With world markets in turmoil, investors are flocking to buy the yen, but it is no vote of confidence in Japan’s economy, which faces several quarters of stagnation or recession, analysts say.
It was not so long ago that Asia’s largest economy seemed relatively unscathed by the financial crisis rocking the US and Europe, as Japanese banks snapped up stakes in ailing Wall Street giants.
But after the Nikkei plunged 24 percent in just five days, the worst weekly performance in its 50-year history, Japan has been shaken out of its complacency.
“Japan’s economy is now in recession and internal sources of growth have been exhausted,” RBS Securities analysts said.
“Capital spending is being depressed by declining earnings.
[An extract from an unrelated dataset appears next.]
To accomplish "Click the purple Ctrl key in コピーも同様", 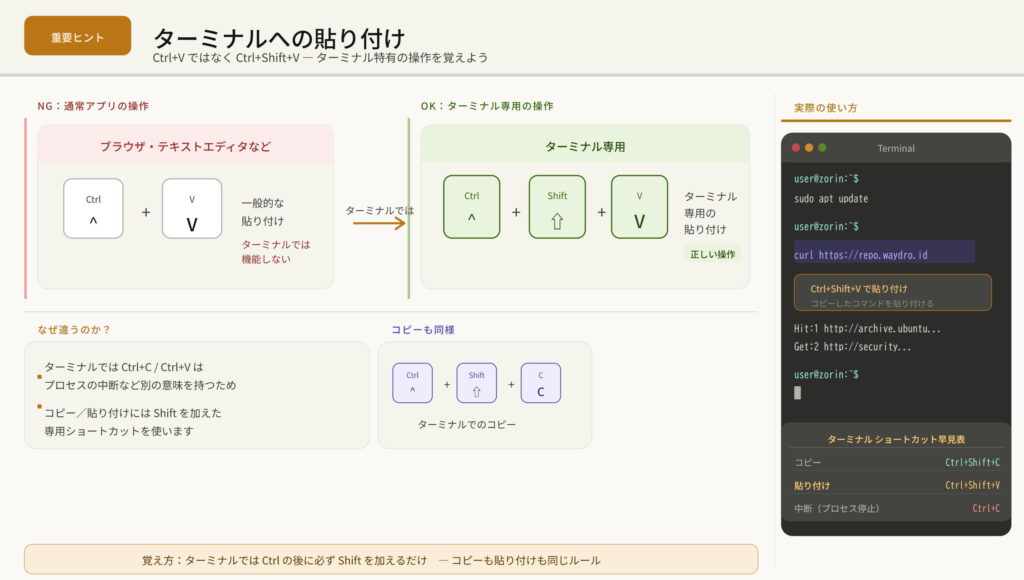I will pos(412,383).
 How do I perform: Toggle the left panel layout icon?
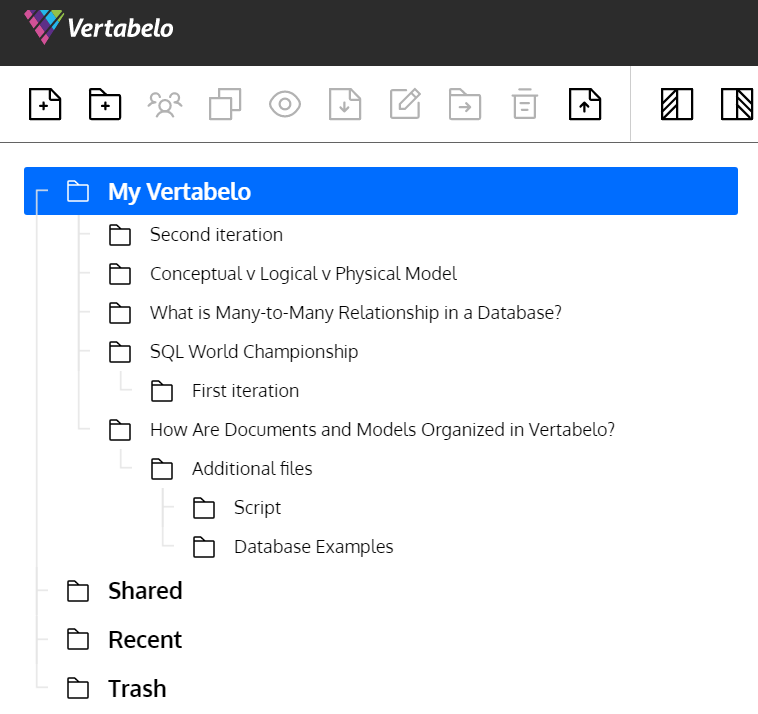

Consumption is also feeling the one-two punch of depressed company earnings, which hurt bonuses, and also the impact of falling real wages,” they said.
On Friday the crisis brought down the first Japanese financial institution as Yamato Life Insurance went bust with debts of US$2.7 billion.
YEN UNDER PRESSURE
The stock market plunge has become a vicious circle for Japan, sending the yen soaring which in turn drives shares even lower because of the negative impact of a stronger currency on exporter earnings.
Toyota Motor, for example, loses ¥35 billion (US$350 million) for every ¥1 the dollar goes down, analysts say.
The greenback has lost about ¥8 over the past week alone, falling below ¥100 for the first time in six months as people dumped risky investments funded with cheap Japanese credit.
Upward pressure on the yen is likely to remain, at least until the end of the year, Royal Bank of Scotland forex strategist Masafumi Yamamoto said.
Unless markets respond positively to steps by governments to try to ease the crisis, the US dollar could fall towards its March low of ¥95, he said.
They was no sign of a bottom to the collapsing Tokyo stock market on Friday as the Nikkei plunged 9.62 percent — its biggest one-day loss since “Black Monday” in October 1987.
The financial turmoil and global economic slowdown is a heavy blow for Japan’s economy, which has relied heavily on exports to drive its recovery from a slump stretching back more than a decade, analysts said.
It is even possible that Japan’s economy will shrink this year as a whole, said Taro Saito, senior economist at NLI Research Institute.
“That was unthinkable a while ago,” he said.
The global economic slowdown is reducing overseas demand for Japanese cars, electronics and other goods. Japanese consumers, too, are likely to think twice about buying that new car or TV given the uncertain outlook for the economy and the jobs markets. Companies are also less likely to make big investments given the outlook.
Japan’s economy suffered its worst contraction in seven years in the second quarter of this year and recent economic data has offered little hope of a recovery any time soon.
Morgan Stanley economists warned Japan faces five consecutive quarters of zero or negative growth, while Japanese companies could suffer two straight years of double-digit profit declines.
Recessions here have lasted 16 months on average since the end of World War II but steep cuts in industrial production mean “a more severe recession is inevitable this time,” the economists warned.
Unlike central banks elsewhere in the world, the Bank of Japan (BoJ) has little room to reduce interest rates to pump up the economy. At 0.5 percent, Japanese rates are already the lowest of the major economies.
“We believe that the BoJ can do little in the current crisis other than providing liquidity to the money markets to maintain financial markets stability,” UBS economists said.
“Expectations of a global recession, triggered by the global financial turmoil, should delay the recovery of Japan’s economy,” they said.